I remember with such pleasure my early days in Paris when I walked the streets with empty belly, stopping every few yards to gaze at the paintings, sketches, books, objets d’art displayed in the shop windows. There were always fresh surprises in store, such as coming upon a gouache by Max Jacob, who was a saint as well as a poet. The Germans, in their zeal to exterminate, overlooked the fact that he was a saint. They knew only that he had Jewish blood in his veins and they gassed him. Yes, at first glimpse of the painter, Max was an event. Perhaps he wrote music too. I used to wonder, turning a corner, if I would meet him one day, arm-in-arm with Eric Satie or the ghost of Apollinaire. So many French writers, I discovered, were also painters, musicians, actors, ambassadors, mathematicians. Whatever they did on the side was of interest to friends and public alike. They were artists, and when one is an artist, all mediums open up.

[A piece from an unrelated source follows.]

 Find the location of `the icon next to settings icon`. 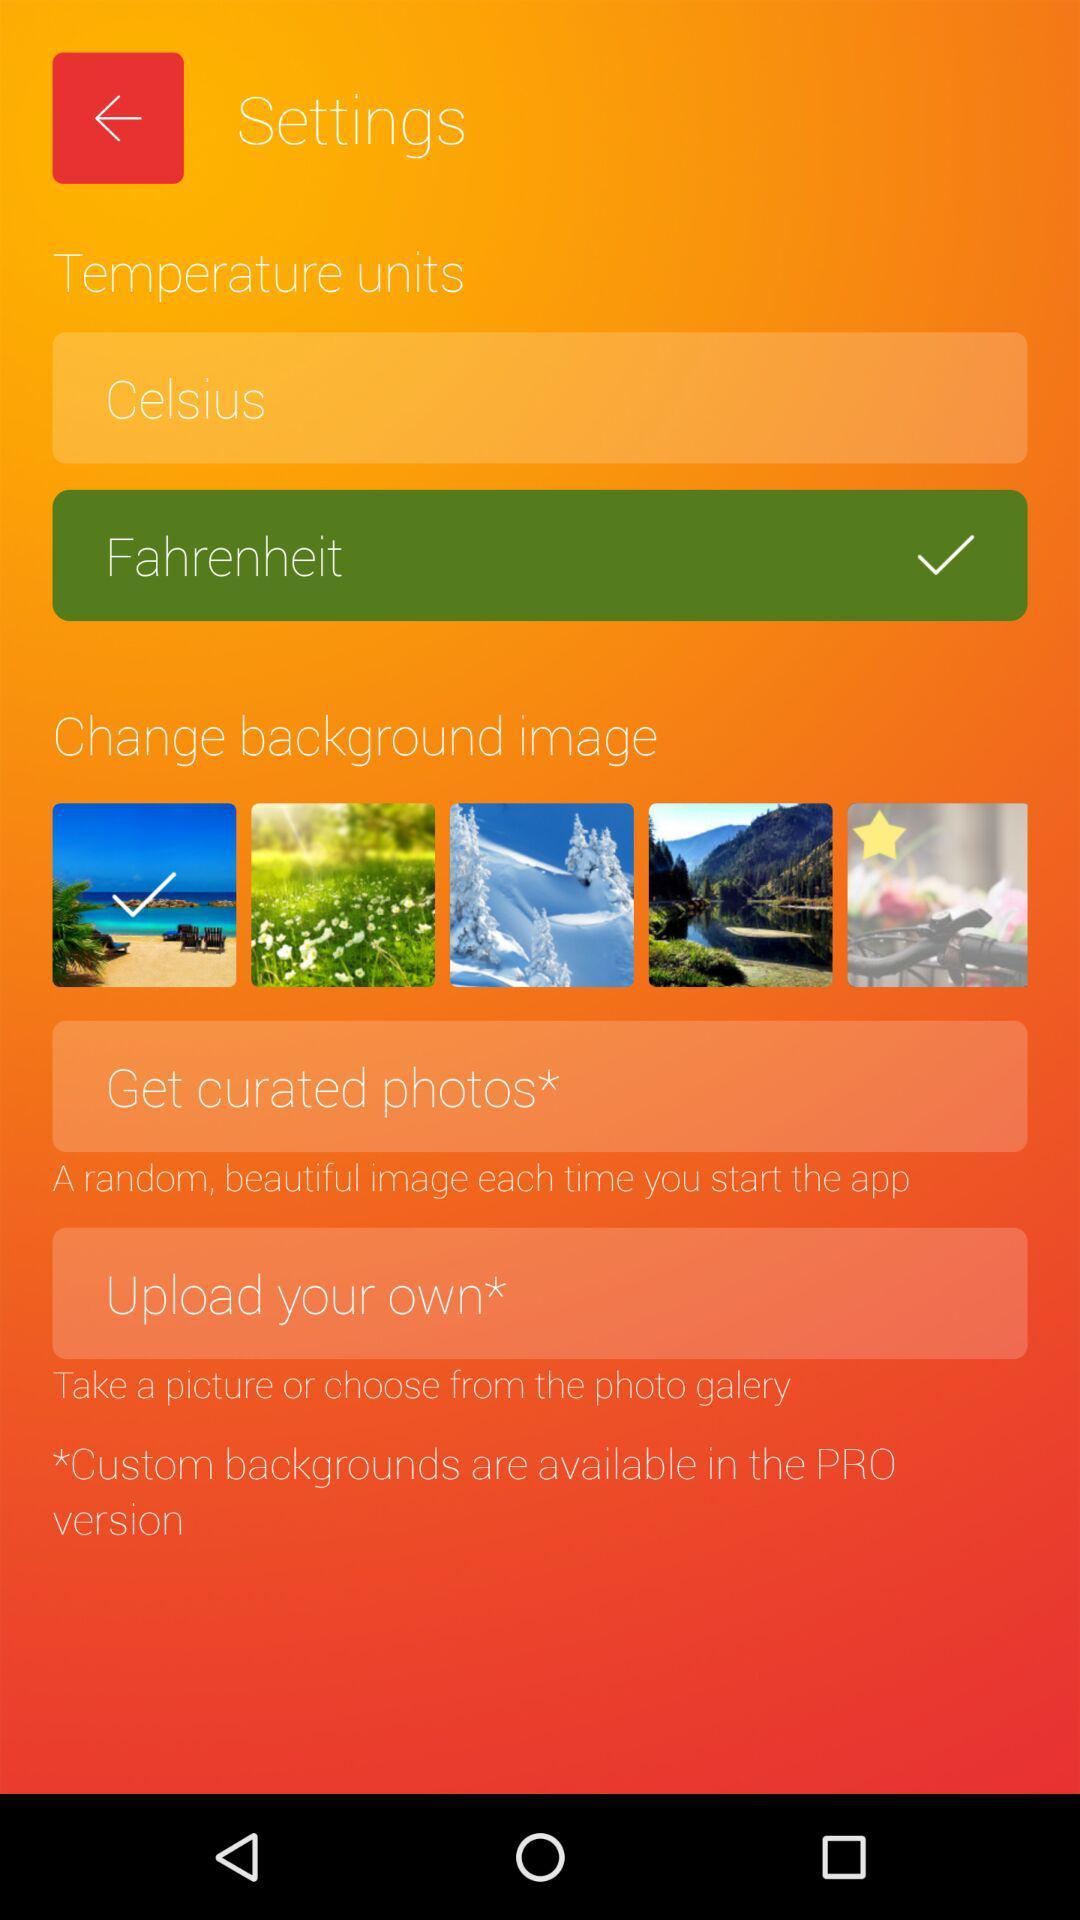

the icon next to settings icon is located at coordinates (118, 117).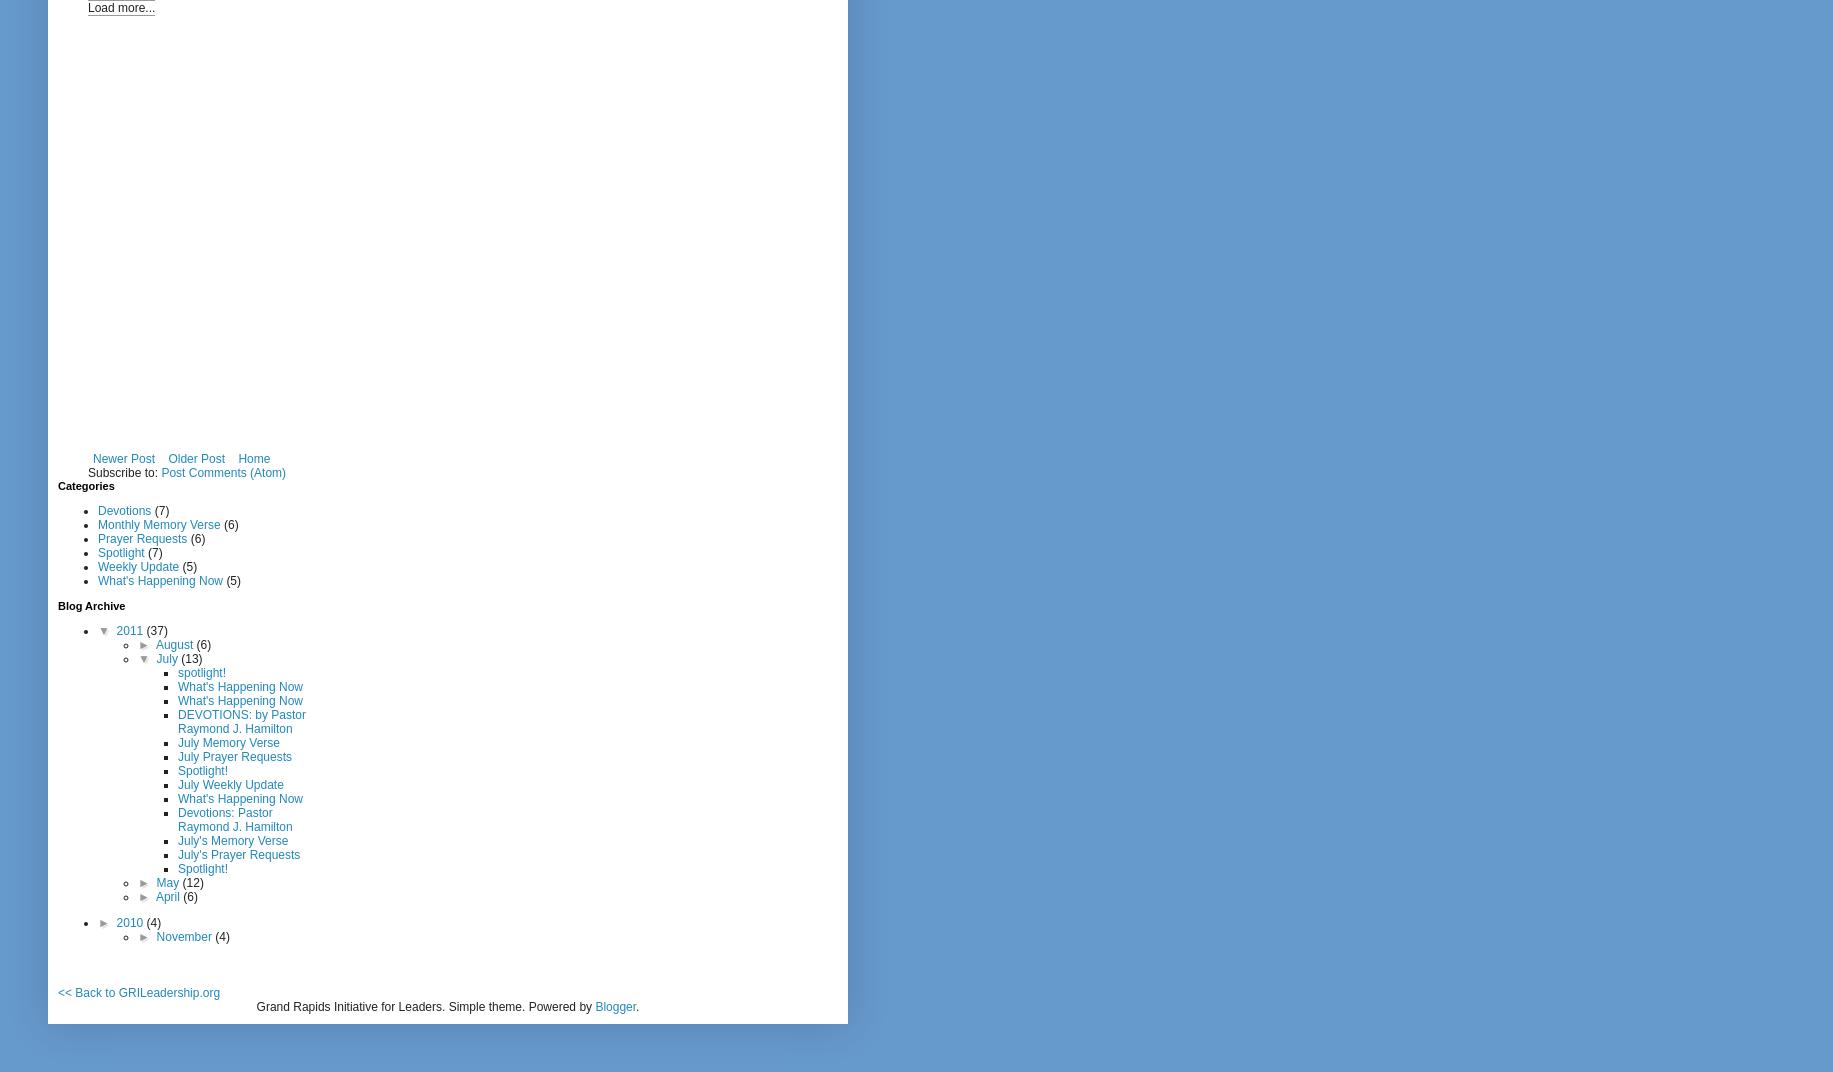  I want to click on '.', so click(636, 1004).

No one medium is sufficient to express the wealth of feeling which burdens the soul of an artist. One is only to think of those protean figures of the Renaissance to realize how shrivelled and diminished we of today are. It was no surprise to me to find one day in an issue of the UNESCO courier reproductions of the graphic works of such writers as Goethe, Victor Hugo, Strindberg, Herman Hesse. Every artist worth his salt has his “violon d’Ingres” [Ingres’s Violin]. It’s the norm, not the exception. Even here in America, where merely to write is difficult, men like Dos Passos, Sherwood Anderson, E.E. Cummings have expressed themselves in paint. The poet Kenneth Patchen is another. How many people in this country know or have seen the original and most intriguing covers he painted for special editions of his poems?